Funnily enough, I've been asked this quite a few times. I'm bi, and people seem to assume that bi people are all massively promiscuous (about the same proportion as gay, straight, etc. people, from what I've seen) and are therefore less deserving of respect (problematic judgement!). I've been asked if i sleep with men and women equally, how many bf vs gf I've had, if I have a lot of 3somes/orgies, am I a dominatrix/into BDSM/the fetish scene, do I cheat all the time.... It's really odd. I tend to explain that bi people aren't all the same, that on average we don't cheat any more than other people do, and that I'll be happy to answer the rest of their questions if they answer them first.
I have cerebral palsy and a mild form of it I would say, I went to a mainstream school not in the UK though and I was one of a really few with any disabilities.
My first encounter with asking about my disability came from kids at school, they would ask: "oh why do you walk this way? did you break your leg?", I used to get upset when I got asked this question, and my answer would be oh well i was born this way and that would just enough. I was little and although i new the exact cause and more ideas about it i thought that was sufficient.
As I grew older the questions kind of started to be more subtle and less frequent, though high school and university I don't remember a single person asking about my disability, I made friends and interacted with so many people. The nice thing was I felt I was treated as just an equal and my disability became not an issue at all.
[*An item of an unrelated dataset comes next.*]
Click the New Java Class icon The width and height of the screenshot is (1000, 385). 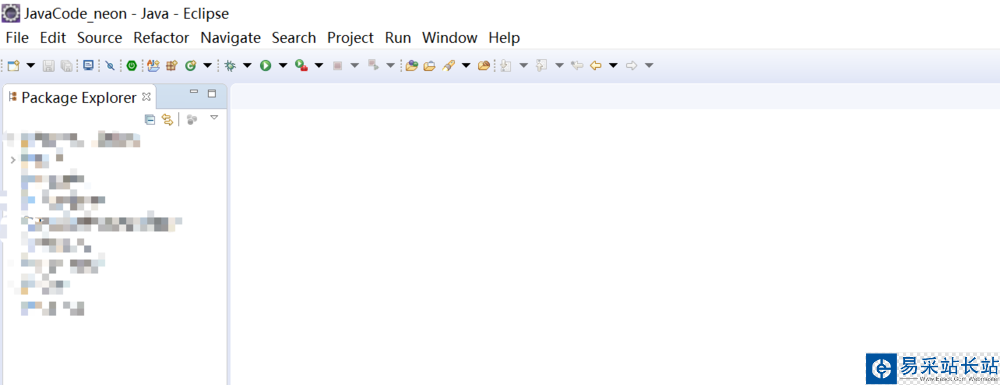pos(190,65)
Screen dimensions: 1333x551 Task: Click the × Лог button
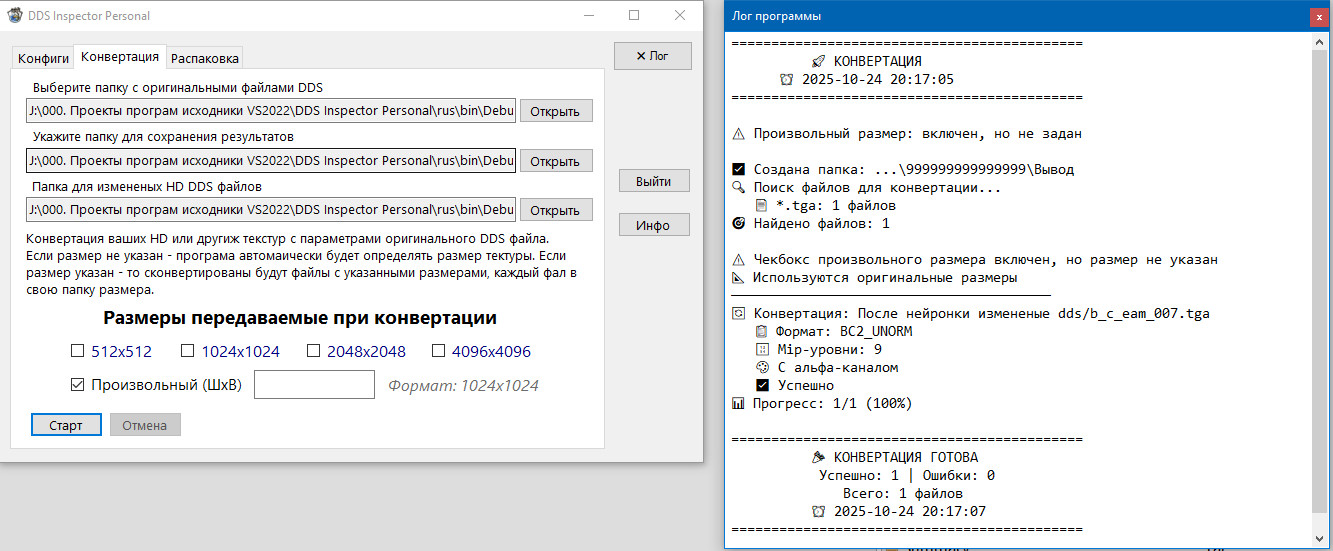point(652,56)
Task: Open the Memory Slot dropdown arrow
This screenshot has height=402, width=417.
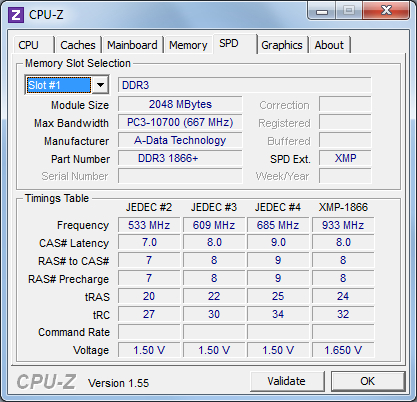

It was only recently since I started trying to date that disability and questions started coming up again, some of which are very uneducated, assuming I can do no sports for example, or that my kids if I had any will also carry a 'CP' gene. However, I learned to deal with these questions lightly and try to explain that cerebral palsy affects each person uniquely and no it is not genetic. I think if someone asks about your disability they are curious to know you so I use it as an ice breaker now!
I think it is still hard for some non-disabled person who hasn't met you to actually really understand what your disability is like before actually interacting with you on regular basis.